In August 1936 Dorothy Stopford Price traveled to Scandinavia with her husband Liam , where she visited clinics and laboratories and found out about the manufacture of the Bacillus Calmette-Guérin (BCG) vaccine . In January 1937 she vaccinated two children with BCG; this was the first time this vaccine had been administered in Ireland. The so-called "Ring Disaster", in which schoolchildren contracted tuberculosis after being vaccinated against diphtheria by members of the Ring College in 1937 , was a backlash to Stopford Price's efforts and resulted in a negative attitude towards vaccination among the Irish public.

During World War II , Dorothy Stopford Price was unable to get a BCG vaccine, but continued to make her Irish colleagues aware of the vaccinations. In the early 1940s she tried to set up a National Antituberculosis League in Ireland. The Archbishop of Dublin, John Charles McQuaid , supported the need for such a campaign, but rejected the prominent participation of Protestant doctors, including Stopford Price, in the league. His intervention meant that the league was never founded. In 1949, the new Minister of Health, Noel Browne, appointed Stopford Price to head the National Consultative Council on Tuberculosis to conduct a mass vaccination campaign against BCG.

Presumably due to stress and overwork, Dorothy Stopford Price suffered a stroke in 1950 and retained left-sided paralysis . In 1954 she suffered a second stroke, from the consequences of which she died two days later at the age of 63. Towards the end of the 1950s, tuberculosis was successfully contained in Ireland with the help of new drugs and better structures in the health sector. Public recognition for this went to Noel Browne and James Deeny , Chief Medical Advisor of Ireland.

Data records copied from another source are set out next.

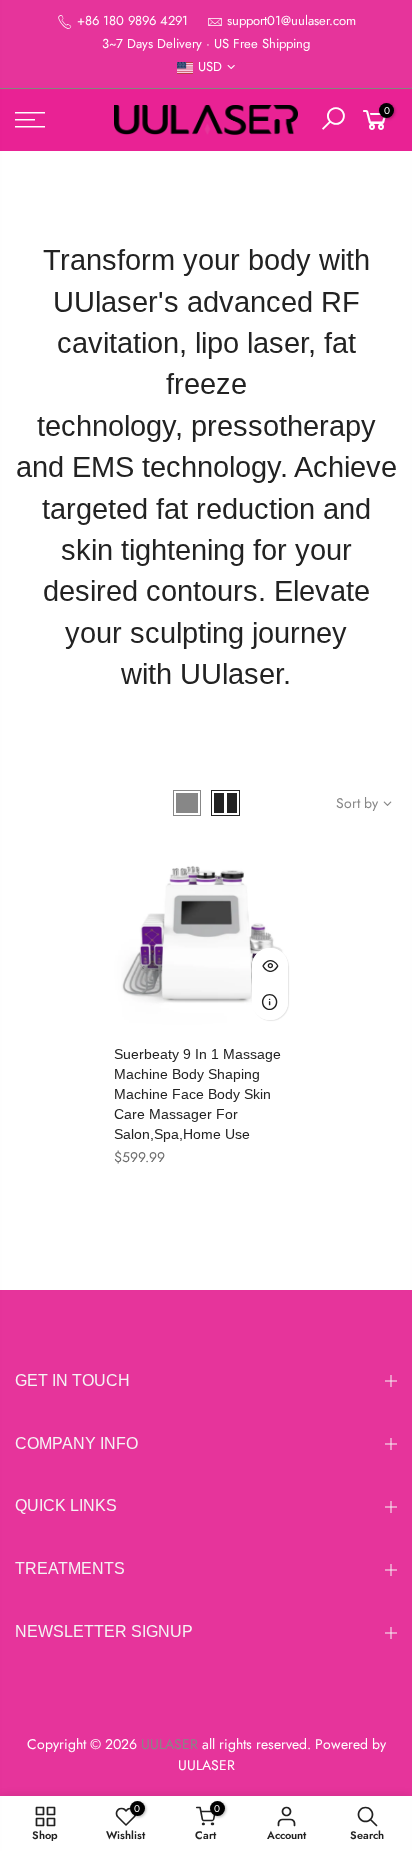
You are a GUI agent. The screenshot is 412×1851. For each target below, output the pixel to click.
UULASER (206, 1765)
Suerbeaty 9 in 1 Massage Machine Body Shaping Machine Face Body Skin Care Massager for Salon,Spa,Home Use (197, 1094)
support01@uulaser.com (291, 20)
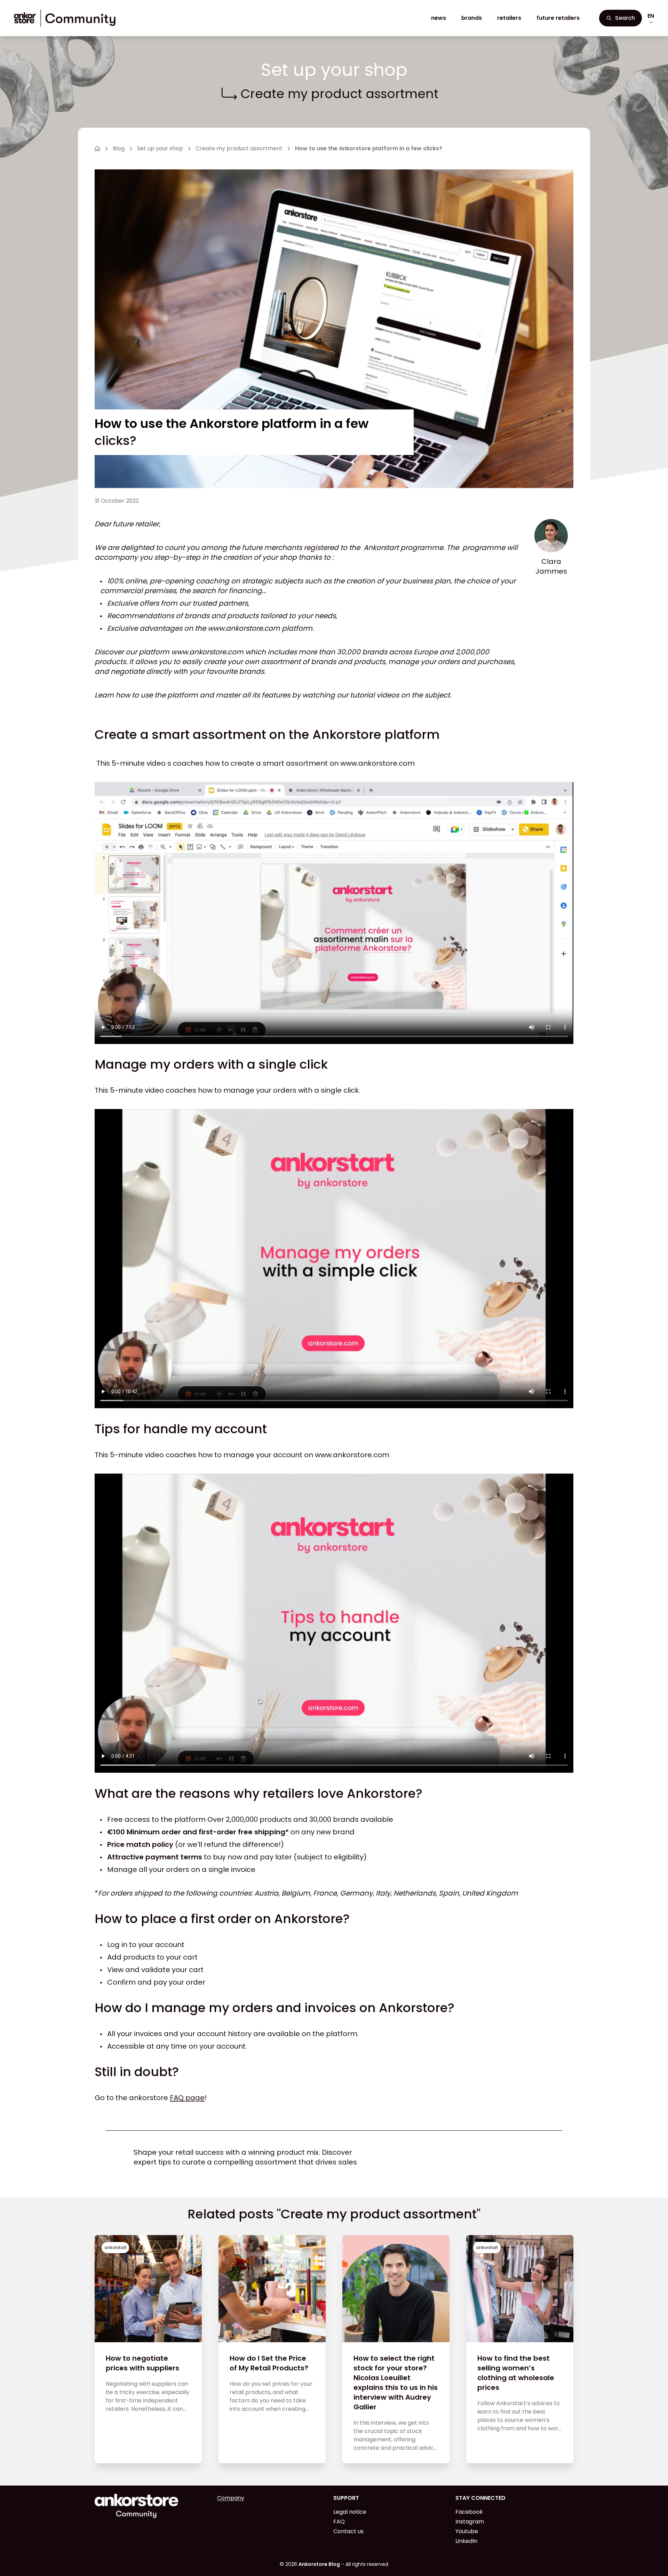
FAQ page (187, 2098)
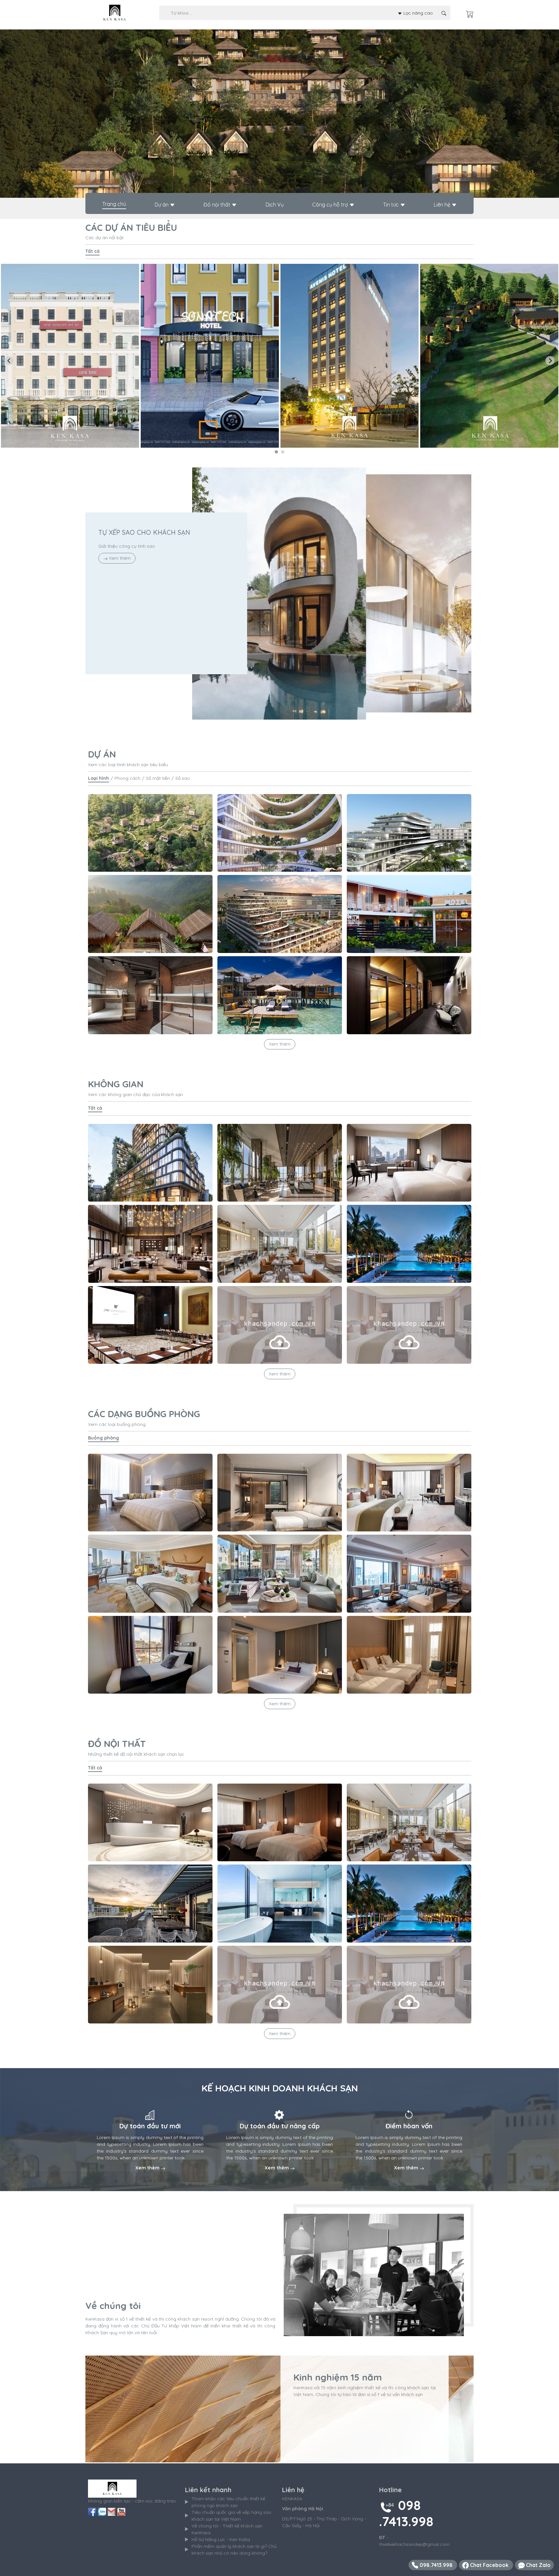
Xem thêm (119, 558)
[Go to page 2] (282, 452)
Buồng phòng (103, 1438)
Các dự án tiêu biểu (131, 227)
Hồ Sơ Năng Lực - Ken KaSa (221, 2539)
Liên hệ (443, 204)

Dorothy Stopford Price's medical diaries are kept by the Royal College of Physicians of Ireland and her 1916 diary is in the National Library of Ireland .

Honors

Dorothy Stopford Price was nominated for the Léon Bernard Foundation Prize of the World Health Organization for her contribution to the fight against tuberculosis .

literature

Web links

Individual evidence

  1. a b c Dorothy Stopford Price. In: Women's Museum of Ireland. Retrieved March 22, 2020 .
  2. Catriona Crowe: Ireland's rebel doctor: Dorothy Stopford Price. In: irishtimes.com. July 5, 2014, accessed March 24, 2020 .
  3. a b c d e f g h Rebecca Akkermans: Dorothy Stopford Price. In: The Lancet. November 2014, accessed March 23, 2020 .
  4. ^ Dan Buckley: The silent terror that consumed so many. In: irishexaminer.com. August 24, 2010, accessed March 24, 2020 .
  5. a b c d Dorothy Stopford Price and the Irish tuberculosis epidemic. In: dh.tcd.ie. Retrieved March 22, 2020 (English).
  6. ^ A b Dorothy Stopford Price 1890. In: irelandxo.com. January 30, 1954, accessed March 24, 2020 .
  7. ^ Project Information: The 1916 Diary of Dorothy Stopford Price. In: dh.tcd.ie. Retrieved March 25, 2020 (English).